(Saved data entries)
**********

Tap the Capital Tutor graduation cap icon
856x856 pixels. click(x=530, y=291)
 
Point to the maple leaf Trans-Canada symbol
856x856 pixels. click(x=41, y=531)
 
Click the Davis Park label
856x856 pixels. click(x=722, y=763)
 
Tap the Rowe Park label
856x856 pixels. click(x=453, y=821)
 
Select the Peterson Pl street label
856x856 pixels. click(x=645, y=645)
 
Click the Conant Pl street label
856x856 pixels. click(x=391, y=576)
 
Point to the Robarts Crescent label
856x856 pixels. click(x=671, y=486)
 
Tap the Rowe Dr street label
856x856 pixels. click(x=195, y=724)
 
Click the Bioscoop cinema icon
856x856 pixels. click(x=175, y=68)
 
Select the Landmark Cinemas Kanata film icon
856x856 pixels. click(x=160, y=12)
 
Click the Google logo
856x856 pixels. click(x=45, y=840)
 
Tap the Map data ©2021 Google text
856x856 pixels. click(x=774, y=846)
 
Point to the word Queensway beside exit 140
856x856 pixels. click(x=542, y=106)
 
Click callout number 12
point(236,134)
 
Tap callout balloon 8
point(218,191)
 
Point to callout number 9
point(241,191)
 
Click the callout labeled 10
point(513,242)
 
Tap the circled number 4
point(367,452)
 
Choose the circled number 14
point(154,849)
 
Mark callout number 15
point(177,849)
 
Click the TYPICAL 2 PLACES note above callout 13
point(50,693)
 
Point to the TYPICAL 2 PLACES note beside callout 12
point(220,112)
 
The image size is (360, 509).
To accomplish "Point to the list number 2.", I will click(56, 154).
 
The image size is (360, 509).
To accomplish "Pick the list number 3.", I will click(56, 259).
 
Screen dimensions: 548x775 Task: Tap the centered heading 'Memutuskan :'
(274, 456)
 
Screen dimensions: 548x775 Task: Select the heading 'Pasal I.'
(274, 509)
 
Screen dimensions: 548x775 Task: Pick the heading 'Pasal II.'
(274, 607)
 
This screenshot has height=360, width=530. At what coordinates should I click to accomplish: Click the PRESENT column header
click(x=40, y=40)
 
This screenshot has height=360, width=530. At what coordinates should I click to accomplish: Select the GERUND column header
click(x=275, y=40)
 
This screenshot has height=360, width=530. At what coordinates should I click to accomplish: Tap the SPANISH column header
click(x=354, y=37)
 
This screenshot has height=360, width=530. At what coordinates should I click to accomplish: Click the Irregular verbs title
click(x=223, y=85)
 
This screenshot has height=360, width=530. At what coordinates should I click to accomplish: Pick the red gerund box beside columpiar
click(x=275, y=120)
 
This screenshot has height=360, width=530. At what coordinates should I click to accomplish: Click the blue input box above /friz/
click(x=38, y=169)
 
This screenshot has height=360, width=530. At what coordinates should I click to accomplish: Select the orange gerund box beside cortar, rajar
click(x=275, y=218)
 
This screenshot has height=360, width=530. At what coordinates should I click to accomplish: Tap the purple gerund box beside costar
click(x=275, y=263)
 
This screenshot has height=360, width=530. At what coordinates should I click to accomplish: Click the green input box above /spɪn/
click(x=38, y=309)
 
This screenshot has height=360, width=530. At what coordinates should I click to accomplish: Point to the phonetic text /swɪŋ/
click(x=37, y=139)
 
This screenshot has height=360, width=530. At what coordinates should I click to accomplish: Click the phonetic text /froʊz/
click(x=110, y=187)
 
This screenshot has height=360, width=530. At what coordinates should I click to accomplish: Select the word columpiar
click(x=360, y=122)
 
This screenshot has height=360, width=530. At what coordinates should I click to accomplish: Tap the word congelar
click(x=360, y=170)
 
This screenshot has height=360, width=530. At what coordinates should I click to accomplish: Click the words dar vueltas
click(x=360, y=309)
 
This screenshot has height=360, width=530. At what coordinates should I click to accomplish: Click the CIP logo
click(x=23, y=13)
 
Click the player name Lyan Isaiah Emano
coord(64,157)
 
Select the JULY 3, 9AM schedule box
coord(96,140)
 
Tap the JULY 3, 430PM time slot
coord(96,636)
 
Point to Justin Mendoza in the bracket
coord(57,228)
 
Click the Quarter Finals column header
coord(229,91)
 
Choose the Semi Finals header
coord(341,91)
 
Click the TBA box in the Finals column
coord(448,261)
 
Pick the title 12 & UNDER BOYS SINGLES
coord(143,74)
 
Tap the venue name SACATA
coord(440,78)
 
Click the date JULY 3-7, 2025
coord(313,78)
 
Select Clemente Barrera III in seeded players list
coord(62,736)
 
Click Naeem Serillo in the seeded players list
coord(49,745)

**********

> **Given task**
Rewrite the listing from the line with "Click the player name Lyan Isaiah Emano" to the line with "coord(448,261)", changing every "header" to "heading" and leaving everything else the same.

> **Exercise solution**
Click the player name Lyan Isaiah Emano
coord(64,157)
 
Select the JULY 3, 9AM schedule box
coord(96,140)
 
Tap the JULY 3, 430PM time slot
coord(96,636)
 
Point to Justin Mendoza in the bracket
coord(57,228)
 
Click the Quarter Finals column heading
coord(229,91)
 
Choose the Semi Finals heading
coord(341,91)
 
Click the TBA box in the Finals column
coord(448,261)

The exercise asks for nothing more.